Dla mnie miarą wielkości danego tytułu jest to, czy chcę go obejrzeć jeszcze raz (Amadeusza obejrzałem już kilkadziesiąt razy).
Jest to pierwszy film Tarantino, którego nie mam już ochoty oglądać i pierwszy, którego nie sprawię sobie do domowej kolekcji DVD.
No kochany podpadłeś. Teraz się dowiesz o sobie i swojej umysłowości zaskakujących rzeczy. Zwolennicy bękartów nie przebaczają. Obraziłeś ich Boga, a za obrazę uczuć religijnych grozi ci publiczne ukamionowanie stekiem wyzwisk. Współczuję - sam prez to przeszedłem
A ja myślę sobie tak. O poziomie Tarantino świadczy poniekąd to jakich ma wyznawców. Na jego miejscu bardzo bym się przejął faktem, że ci którzy bardzo lubią jego filmy w większości wypadków prezentują taki a nie inny poziom, przynajmniej na filmwebie. Ciekaw jestem jak jest gdzie indziej?
O poziomie Tarantino świadczy poniekąd to jakich ma wyznawców
Nick nie wiem czy mnie dobrze zrozumiałeś. Ja byłem i nadal jestem "wyznawcą" tarantino. Wściekłe psy są świetne, Pulp fiction to już klasyka, kill bill jest powalający... Ale ten film..... qrcze, od połowy filmu zacząłem sie po prostu strrrrasznie nudzić. Siedziałem i czekałem na Tarantino. Niestety, chyba go w kinie nie było. No i to zakończenie, takie oczywiste - źli niemcy kończą źle, zemsta się dokonała. Żałosne.
Czyli poziom filmów Tarantino świadczy poniekąd o tobie.
Piszesz "żałosne". Przecież ten film jest lepszy od "Pulp Fiction". Lepsze od "Bękartów są jedynie "Wściekłe Psy" i to przecież nie tylko moja opinia, ale krytyków i milionów fanów, nie tylko Tarantino, ale w ogóle kina.

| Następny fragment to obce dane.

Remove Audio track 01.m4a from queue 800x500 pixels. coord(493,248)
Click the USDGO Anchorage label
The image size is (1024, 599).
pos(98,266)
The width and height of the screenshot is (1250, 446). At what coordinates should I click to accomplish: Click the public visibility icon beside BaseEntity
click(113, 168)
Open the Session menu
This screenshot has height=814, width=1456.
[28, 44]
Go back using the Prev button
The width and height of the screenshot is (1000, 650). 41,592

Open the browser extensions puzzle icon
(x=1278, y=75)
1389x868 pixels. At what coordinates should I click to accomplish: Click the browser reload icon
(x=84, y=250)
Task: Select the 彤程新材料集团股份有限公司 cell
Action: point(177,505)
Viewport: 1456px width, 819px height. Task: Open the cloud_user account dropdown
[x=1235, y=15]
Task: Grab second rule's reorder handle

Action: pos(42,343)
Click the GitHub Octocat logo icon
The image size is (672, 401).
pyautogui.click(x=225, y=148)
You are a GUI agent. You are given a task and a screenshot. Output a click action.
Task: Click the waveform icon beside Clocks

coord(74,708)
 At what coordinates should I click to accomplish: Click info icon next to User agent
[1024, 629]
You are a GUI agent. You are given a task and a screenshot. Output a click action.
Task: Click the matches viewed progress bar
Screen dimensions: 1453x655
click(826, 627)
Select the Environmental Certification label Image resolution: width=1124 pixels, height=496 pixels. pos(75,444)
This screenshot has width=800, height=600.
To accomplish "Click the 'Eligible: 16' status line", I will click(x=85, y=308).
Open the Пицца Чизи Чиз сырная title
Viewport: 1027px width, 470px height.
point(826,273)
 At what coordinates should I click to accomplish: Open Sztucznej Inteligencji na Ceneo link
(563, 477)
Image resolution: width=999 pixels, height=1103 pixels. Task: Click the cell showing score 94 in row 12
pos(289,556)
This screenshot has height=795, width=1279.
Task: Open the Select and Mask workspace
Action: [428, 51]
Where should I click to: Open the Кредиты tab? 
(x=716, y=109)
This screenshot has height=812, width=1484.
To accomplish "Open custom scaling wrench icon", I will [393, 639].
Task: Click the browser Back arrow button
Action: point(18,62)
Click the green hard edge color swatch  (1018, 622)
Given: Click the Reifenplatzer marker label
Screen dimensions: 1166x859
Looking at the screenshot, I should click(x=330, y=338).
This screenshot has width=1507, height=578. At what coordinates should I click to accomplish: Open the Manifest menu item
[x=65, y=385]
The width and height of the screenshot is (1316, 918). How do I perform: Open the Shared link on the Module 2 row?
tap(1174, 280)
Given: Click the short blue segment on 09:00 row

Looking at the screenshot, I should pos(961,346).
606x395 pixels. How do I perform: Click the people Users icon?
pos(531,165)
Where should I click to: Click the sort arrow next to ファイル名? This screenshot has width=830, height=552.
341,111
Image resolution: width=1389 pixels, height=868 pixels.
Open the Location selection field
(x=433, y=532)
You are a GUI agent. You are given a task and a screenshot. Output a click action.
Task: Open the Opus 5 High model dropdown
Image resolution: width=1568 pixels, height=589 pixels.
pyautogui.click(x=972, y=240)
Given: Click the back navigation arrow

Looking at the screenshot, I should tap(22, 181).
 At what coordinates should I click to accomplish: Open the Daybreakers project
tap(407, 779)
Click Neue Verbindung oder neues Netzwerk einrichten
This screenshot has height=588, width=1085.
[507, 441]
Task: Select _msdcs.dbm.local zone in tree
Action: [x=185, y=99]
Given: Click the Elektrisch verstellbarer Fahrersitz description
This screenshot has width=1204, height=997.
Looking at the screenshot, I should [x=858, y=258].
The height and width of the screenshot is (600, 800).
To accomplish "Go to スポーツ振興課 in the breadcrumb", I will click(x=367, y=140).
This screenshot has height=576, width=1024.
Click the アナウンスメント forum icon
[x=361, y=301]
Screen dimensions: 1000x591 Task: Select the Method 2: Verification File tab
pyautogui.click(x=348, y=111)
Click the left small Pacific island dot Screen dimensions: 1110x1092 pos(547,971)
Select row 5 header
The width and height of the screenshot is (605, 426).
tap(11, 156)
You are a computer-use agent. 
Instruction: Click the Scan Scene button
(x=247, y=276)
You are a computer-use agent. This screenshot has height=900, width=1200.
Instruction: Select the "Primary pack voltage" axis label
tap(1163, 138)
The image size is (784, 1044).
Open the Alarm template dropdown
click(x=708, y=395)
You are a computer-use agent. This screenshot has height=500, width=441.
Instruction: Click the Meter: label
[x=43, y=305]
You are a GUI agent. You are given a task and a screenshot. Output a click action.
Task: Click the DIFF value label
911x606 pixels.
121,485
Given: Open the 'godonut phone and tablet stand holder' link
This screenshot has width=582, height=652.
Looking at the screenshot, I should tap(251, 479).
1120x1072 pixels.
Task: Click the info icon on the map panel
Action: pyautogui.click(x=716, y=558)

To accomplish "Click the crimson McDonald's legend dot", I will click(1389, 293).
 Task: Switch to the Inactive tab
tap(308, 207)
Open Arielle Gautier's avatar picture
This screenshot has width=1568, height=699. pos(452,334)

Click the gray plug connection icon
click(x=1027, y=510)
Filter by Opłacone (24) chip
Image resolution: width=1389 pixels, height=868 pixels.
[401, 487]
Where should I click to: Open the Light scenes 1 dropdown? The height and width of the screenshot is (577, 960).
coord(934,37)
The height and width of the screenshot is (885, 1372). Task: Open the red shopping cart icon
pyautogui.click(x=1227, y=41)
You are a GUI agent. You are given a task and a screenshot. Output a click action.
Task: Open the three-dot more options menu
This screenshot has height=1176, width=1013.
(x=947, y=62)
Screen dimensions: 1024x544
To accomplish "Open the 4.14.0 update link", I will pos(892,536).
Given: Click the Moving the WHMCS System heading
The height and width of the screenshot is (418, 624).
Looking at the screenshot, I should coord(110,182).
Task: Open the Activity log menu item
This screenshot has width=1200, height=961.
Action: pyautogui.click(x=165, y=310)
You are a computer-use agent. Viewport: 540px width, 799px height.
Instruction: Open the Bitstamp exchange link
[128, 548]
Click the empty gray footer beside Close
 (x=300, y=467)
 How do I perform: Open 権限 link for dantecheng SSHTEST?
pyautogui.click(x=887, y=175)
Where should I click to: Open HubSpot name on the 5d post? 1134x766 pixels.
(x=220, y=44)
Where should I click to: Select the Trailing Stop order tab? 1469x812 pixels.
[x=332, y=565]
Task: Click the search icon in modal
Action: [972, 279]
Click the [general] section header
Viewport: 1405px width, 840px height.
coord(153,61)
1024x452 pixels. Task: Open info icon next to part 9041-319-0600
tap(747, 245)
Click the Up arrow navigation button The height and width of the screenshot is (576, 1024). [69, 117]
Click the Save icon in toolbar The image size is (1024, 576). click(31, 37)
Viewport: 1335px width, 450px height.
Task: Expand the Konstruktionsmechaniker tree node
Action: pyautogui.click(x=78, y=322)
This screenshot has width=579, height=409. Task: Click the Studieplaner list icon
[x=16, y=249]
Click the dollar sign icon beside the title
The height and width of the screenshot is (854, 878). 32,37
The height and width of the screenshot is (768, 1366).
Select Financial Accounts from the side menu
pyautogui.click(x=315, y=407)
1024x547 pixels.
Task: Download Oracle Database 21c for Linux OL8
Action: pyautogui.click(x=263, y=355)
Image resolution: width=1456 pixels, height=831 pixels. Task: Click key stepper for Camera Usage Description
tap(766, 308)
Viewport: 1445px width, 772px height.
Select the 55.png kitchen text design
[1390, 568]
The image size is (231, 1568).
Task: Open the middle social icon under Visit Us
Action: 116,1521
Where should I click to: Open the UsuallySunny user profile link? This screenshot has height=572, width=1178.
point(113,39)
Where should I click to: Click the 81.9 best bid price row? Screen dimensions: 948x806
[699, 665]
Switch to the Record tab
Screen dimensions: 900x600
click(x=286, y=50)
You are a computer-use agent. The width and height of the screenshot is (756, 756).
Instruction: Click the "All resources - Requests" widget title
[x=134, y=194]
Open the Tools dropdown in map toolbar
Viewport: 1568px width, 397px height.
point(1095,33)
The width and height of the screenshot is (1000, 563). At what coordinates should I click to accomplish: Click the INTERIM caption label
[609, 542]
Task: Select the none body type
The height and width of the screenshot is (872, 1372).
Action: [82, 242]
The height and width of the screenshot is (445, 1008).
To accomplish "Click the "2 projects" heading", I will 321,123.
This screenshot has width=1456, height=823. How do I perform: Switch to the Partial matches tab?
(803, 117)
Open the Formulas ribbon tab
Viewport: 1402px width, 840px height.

hmm, poniekąd rozumiem poww. awersje - sama nie jeste psychofanką Tarantino, więcej - po trailerze byłam przekonana, że 'Bękarty...' będą kolejnym badziewnym filmiem, w którym trup ściele się gęsto, a strzępki tkanki mózgowej spływają po ścianach. Po obejrzeniu całości w cienema city musze stwierdzić, że srogo się zawiodłam - pozytywnie. To zdecydowanie najlepszy film tego roku, głównie z tych powpdów, dla których inni go opluwają.
Mówcie co chcecie - u mnie soczysta dziewiątka (mimo wszystko, nieco za mało bękartów w 'Bękartach' - chciałabym częściej widziećna ekranie Lt. Raine'a =)
Całkiem dobra miara. Jednak, w moim, indywidualnym i posranym przypadku 'Inglorious Basterds' mógłbym oglądać w kółko, a nawet w quadrat.
Komar to, że "Bękarty" są lepsze od "Pulp Fiction" to jest to tylko i wyłącznie TWOJA OPINNIA.
Patrz a ja myślałem, że to jest opinia milionów fanów QT i dlatego tak ci to nie pasuje, co jest główną przyczyną tego, że przesiadujesz na tym forum.
Poza tym "Pulp Fiction" nigdy nie miało tak dobrych recenzji jakie otrzymują "Bękarty Wojny" i nawet ty temu nie zaprzeczysz.
"A ja myślę sobie tak. O poziomie Tarantino świadczy poniekąd to jakich ma wyznawców. Na jego miejscu bardzo bym się przejął faktem, że ci którzy bardzo lubią jego filmy w większości wypadków prezentują taki a nie inny poziom, przynajmniej na filmwebie. Ciekaw jestem jak jest gdzie indziej?"
Inaczej. Właściwie to o Tarantino świadczy to jakich ma "wyznawców" poza filmwebem. Dlatego jedyne do czego ja doszedłem na tej stronie, to zmontowanie na szybko i bez większego zastanowienia swoich "ulubionych" i wydania kilku ocenek.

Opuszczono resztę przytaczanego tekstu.